[[ INPUT RECORDS, beginning ]]
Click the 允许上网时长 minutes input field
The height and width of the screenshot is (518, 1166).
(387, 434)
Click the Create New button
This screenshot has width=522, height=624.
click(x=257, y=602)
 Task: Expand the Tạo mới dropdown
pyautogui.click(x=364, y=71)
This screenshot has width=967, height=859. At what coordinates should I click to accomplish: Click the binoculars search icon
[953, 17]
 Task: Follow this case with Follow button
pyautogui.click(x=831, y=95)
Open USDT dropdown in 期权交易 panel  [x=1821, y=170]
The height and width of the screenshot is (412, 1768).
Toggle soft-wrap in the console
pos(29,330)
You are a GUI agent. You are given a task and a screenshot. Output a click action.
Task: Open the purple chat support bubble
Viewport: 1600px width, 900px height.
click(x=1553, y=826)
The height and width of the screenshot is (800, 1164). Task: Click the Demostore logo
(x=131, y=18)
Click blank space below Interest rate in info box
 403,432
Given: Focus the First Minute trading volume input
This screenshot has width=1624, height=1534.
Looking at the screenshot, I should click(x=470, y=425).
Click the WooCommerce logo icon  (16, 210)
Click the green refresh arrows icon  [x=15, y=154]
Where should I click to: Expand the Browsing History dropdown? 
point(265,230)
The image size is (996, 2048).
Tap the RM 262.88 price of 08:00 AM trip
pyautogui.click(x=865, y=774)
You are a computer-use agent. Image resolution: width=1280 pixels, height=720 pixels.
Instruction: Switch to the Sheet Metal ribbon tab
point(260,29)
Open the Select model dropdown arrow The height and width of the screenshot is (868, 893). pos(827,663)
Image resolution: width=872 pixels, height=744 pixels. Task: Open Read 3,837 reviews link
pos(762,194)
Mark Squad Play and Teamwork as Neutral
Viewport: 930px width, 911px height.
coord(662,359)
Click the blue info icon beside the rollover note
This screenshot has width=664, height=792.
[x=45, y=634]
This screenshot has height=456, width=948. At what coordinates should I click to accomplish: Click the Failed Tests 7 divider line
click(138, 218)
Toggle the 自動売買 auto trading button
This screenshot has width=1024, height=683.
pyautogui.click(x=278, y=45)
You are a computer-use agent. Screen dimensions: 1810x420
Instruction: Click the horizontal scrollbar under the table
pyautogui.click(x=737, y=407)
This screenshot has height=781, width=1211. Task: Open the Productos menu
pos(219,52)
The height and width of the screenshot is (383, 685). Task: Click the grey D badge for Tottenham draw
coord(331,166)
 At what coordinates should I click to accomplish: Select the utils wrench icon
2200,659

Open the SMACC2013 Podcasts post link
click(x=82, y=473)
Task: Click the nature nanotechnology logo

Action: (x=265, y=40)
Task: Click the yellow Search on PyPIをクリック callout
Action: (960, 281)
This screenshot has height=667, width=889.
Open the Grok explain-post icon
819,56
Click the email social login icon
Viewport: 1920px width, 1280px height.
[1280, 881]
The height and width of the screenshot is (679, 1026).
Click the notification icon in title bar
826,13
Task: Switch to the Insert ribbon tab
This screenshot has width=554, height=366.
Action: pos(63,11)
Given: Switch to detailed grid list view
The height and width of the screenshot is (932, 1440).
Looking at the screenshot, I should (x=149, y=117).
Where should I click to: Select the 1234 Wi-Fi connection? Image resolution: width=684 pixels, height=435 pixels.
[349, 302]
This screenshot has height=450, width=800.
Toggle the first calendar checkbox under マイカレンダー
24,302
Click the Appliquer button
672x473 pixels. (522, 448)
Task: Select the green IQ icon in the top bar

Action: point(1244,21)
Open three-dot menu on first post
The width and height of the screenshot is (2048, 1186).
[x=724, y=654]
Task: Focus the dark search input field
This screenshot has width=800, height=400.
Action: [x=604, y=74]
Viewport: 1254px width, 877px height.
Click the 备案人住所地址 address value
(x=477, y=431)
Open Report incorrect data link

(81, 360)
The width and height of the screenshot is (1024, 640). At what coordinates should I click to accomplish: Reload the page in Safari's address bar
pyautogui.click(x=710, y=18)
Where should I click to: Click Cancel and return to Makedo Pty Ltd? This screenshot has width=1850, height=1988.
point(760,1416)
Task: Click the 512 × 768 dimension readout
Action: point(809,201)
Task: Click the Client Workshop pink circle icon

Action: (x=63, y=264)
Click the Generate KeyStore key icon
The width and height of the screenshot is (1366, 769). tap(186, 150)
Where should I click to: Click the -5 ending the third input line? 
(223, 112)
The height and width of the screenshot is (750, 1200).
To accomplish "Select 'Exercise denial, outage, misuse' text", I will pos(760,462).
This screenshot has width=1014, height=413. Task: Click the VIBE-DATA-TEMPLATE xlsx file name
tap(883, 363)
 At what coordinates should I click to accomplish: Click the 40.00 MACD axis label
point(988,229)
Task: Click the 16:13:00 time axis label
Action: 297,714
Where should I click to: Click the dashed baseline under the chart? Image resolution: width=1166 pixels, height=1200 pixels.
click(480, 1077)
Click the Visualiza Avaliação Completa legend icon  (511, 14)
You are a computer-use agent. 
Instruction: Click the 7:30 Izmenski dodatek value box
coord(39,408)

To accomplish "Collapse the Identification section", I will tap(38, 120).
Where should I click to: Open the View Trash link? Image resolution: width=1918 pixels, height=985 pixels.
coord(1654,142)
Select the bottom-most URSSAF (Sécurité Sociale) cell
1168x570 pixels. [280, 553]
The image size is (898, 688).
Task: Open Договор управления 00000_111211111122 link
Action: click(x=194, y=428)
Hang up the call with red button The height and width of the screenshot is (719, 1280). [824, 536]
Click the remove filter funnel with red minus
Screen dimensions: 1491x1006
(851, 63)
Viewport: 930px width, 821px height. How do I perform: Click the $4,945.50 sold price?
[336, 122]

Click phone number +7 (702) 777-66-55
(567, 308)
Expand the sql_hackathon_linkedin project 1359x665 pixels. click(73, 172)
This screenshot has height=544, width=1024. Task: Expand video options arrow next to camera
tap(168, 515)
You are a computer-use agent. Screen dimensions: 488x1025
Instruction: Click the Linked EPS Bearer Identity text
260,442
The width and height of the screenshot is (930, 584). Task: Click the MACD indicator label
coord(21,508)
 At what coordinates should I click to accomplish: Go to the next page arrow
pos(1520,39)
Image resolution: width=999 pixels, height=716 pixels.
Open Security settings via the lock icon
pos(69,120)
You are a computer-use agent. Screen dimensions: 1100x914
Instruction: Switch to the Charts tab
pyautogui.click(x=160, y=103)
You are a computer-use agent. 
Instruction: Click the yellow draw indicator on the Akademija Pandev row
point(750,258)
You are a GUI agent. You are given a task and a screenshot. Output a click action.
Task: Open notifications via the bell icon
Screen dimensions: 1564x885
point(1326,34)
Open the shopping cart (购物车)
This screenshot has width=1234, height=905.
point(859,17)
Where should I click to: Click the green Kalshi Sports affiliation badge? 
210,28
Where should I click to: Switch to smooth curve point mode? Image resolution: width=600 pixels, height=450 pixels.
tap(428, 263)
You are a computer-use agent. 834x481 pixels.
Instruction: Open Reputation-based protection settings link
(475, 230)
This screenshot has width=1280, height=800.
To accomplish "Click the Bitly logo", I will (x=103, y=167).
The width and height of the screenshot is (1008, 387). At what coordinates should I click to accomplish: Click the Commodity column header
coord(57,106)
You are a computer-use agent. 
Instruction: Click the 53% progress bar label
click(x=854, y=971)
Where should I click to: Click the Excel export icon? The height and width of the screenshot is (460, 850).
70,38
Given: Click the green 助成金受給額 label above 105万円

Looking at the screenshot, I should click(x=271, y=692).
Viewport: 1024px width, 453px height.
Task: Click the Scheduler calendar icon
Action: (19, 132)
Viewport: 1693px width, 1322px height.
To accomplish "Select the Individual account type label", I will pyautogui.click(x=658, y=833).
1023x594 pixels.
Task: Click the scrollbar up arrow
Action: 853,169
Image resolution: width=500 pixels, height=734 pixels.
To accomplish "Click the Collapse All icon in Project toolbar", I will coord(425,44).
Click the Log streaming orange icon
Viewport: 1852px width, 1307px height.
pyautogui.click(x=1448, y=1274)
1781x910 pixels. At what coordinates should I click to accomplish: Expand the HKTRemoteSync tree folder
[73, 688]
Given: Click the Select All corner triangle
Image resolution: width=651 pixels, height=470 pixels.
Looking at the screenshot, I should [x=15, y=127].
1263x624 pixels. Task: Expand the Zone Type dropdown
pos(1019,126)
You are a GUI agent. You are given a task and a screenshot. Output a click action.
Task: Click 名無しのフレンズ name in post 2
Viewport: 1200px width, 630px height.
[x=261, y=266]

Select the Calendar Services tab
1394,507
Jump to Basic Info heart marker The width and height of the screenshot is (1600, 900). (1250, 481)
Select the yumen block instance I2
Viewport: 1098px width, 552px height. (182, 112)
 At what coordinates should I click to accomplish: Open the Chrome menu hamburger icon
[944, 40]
[[ INPUT RECORDS, end ]]
Only a number is needed: how many lines of the material above contain "field"?

2